– Миша, какими судьбами! – приветствовал меня старый товарищ, выплывший покурить из буфета.
Узнав, что я еду в Северную столицу, он поинтересовался, не буду ли я так любезен передать кое-какие книги товарищу Эрлиху.
Я немедленно согласился. И немедленно же получил на руки герметический трактат «Secretum speculo», написанный в шестнадцатом веке монахом-доминиканцем Лафкадио ди Фольци, и масонское мракобесие заоблачной цены, переведенное с латыни и напечатанное в России приближенным Екатерины Великой.
Иные собратья мои, вороны антиквариата, готовы глотки грызть за заветную книжицу, но я всегда считал, что вещь, которая тебе действительно необходима, рано или поздно сама прыгнет в твои руки. То же самое касается важных встреч.
А встреча с Вадимом Эрлихом была важной – я, впрочем, не подозревал насколько.
– Он чудаковат, – предупредил меня приятель, – постарайся ничему не удивляться.
Но Немец таки озадачил меня с порога фразой:
– Вы толстый. Это замечательно.
Предварило комментарий довольно пристальное изучение моей персоны желтыми колючими глазами.
Надо заметить, что я нисколько не толстый, отнюдь не полный и вовсе не упитанный, и мама моя, наведываясь из Нижнего, вздыхает и охает, обзывает граблей и требует меньше возиться с макулатурой, следить за собой и вообще жениться.

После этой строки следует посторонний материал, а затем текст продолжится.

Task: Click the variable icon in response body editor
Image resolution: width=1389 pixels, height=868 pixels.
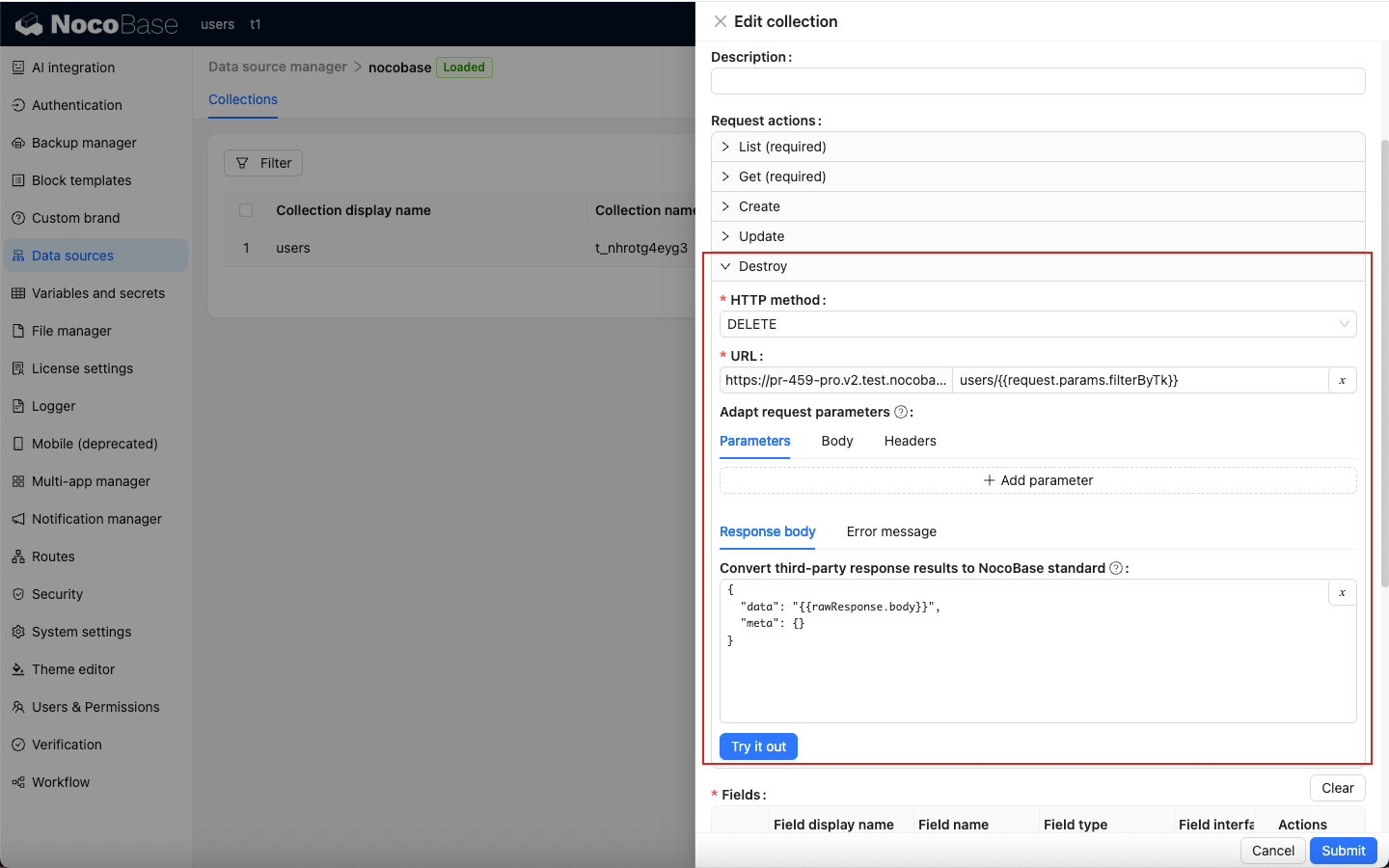Action: click(x=1342, y=593)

Но на фоне Эрлиха, скелета, драпированного желтоватым пергаментом кожи, я смотрелся весьма круглым. Не припомню, чтобы видел человека с таким количеством углов: и нос у него был о трех углах, и замечательнейший кадык резал ворот желтой, снова-таки, рубахи, и колени и локти в невообразимом числе выпирали из-под одежды.
Я смиренно согласился, уважая право старика быть сумасшедшим, и отрекомендовался.
– Толстый – это хорошо, – сказал Эрлих, – толстые не так заметны. Худого проще найти.
И, оставив меня пережевывать эту непростую для пережевывания мысль, он скрылся в глубине квартиры. Я поспешил за ним, прикусывая язык, чтобы не улыбаться. Коммунальный коридор был заставлен шкафами и цветочными горшками. Один пыльный гардероб, один мясистый цветок, одна дверь, и снова в том же порядке.
Мой проводник оглядывался птичьим профилем и поскрипывал, щелкал, хрустел суставами. За дверями справа и слева щелкало, хрустело и поскрипывало, точно там заперлись с десяток Эрлихов на квадратный метр.
Я начал думать о запахе, вернее, об отсутствии каких бы то ни было запахов, обычных для коммунальных кухонь с их шкварками и жареной картошкой. Но мысль улетучилась из головы, как только я очутился в полутемной комнате с книжными полками, книжными колоннами и книжными сталагмитами.